West Nile virus (WNV), an arbovirus maintained in a bird-mosquito enzootic cycle, can infect other vertebrates including humans. WNV was first reported in the US in 1999 where, to date, three genotypes belonging to WNV lineage I have been described (NY99, WN02, SW/WN03). We report here the WNV sequences obtained from two birds, one mosquito, and 29 selected human samples acquired during the US epidemics from 2006-2011 and our examination of the evolutionary dynamics in the open-reading frame of WNV isolates reported from 1999-2011. Maximum-likelihood and Bayesian methods were used to perform the phylogenetic analyses and selection pressure analyses were conducted with the HyPhy package. Phylogenetic analysis identified human WNV isolates within the main WNV genotypes that have circulated in the US. Within genotype SW/WN03, we have identified a cluster with strains derived from blood donors and birds from Idaho and North Dakota collected during 2006-2007, termed here MW/WN06. Using different codon-based and branch-site selection models, we detected a number of codons subjected to positive pressure in WNV genes. The mean nucleotide substitution rate for WNV isolates obtained from humans was calculated to be 5.06×10(-4) substitutions/site/year (s/s/y). The Bayesian skyline plot shows that after a period of high genetic variability following the introduction of WNV into the US, the WNV population appears to have reached genetic stability. The establishment of WNV in the US represents a unique opportunity to understand how an arbovirus adapts and evolves in a naïve environment. We describe a novel, well-supported cluster of WNV formed by strains collected from humans and birds from Idaho and North Dakota. Adequate genetic surveillance is essential to public health since new mutants could potentially affect viral pathogenesis, decrease performance of diagnostic assays, and negatively impact the efficacy of vaccines and the development of specific therapies.

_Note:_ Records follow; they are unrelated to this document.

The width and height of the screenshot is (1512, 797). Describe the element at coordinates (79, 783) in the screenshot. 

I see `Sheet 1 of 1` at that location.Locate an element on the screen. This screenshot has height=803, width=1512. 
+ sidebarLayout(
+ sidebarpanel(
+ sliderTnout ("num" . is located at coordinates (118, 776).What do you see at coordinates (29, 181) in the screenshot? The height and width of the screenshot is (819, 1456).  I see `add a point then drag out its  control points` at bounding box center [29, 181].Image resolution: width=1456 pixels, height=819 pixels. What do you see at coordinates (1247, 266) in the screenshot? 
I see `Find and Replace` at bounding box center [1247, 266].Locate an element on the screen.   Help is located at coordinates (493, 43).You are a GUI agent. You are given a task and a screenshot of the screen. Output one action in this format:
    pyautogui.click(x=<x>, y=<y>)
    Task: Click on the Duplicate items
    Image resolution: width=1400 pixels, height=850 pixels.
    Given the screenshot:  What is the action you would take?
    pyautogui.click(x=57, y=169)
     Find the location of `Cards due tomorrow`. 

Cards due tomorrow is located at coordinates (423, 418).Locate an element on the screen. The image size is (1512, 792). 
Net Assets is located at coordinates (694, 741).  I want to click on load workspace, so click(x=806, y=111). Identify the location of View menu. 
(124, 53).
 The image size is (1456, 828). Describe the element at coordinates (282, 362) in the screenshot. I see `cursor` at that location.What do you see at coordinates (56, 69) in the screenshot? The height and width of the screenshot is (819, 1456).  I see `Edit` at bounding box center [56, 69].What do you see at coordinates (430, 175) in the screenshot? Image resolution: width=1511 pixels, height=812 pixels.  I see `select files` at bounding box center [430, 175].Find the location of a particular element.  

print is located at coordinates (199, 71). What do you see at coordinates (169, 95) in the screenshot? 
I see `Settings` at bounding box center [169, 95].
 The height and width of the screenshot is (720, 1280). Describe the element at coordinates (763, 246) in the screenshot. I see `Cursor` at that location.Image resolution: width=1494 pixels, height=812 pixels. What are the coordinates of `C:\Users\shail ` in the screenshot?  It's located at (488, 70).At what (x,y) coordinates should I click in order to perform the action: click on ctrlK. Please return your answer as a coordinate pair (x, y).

西尼罗河病毒(WNV)是一种通过鸟类-蚊子媒介维持的虫媒病毒,可以感染包括人类在内的其他脊椎动物。WNV 于 1999 年在美国首次报告,迄今为止,已描述了属于 WNV 谱系 I 的三种基因型(NY99、WN02、SW/WN03)。我们在此报告了从 2006 年至 2011 年在美国流行期间获得的两只鸟类、一只蚊子和 29 个人类样本中获得的 WNV 序列,以及我们对 1999 年至 2011 年报告的 WNV 分离株开放阅读框进化动态的研究。最大似然法和贝叶斯法用于进行系统发育分析,HyPhy 包用于进行选择压力分析。系统发育分析确定了在美国流行的主要 WNV 基因型中的人类 WNV 分离株。在基因型 SW/WN03 内,我们鉴定出了一个聚类,其中包括来自 2006 年至 2007 年期间来自爱达荷州和北达科他州的献血者和鸟类来源的菌株,我们将其命名为 MW/WN06。使用不同的基于密码子和分支位点选择模型,我们检测到 WNV 基因中存在多个受正选择压力影响的密码子。从人类中获得的 WNV 分离株的平均核苷酸取代率计算为 5.06×10(-4) 个替换/位点/年(s/s/y)。贝叶斯天空线图显示,WNV 在美国传入后经历了一段时间的高遗传变异性,WNV 种群似乎已经达到遗传稳定。WNV 在 美国的建立为了解一种虫媒病毒如何在新环境中适应和进化提供了一个独特的机会。我们描述了一个由来自爱达荷州和北达科他州的人类和鸟类样本中收集的菌株组成的新型、有充分支持的 WNV 聚类。充分的遗传监测对于公共卫生至关重要,因为新的突变株可能会影响病毒的发病机制,降低诊断检测的性能,并对疫苗的疗效和特定疗法的发展产生负面影响。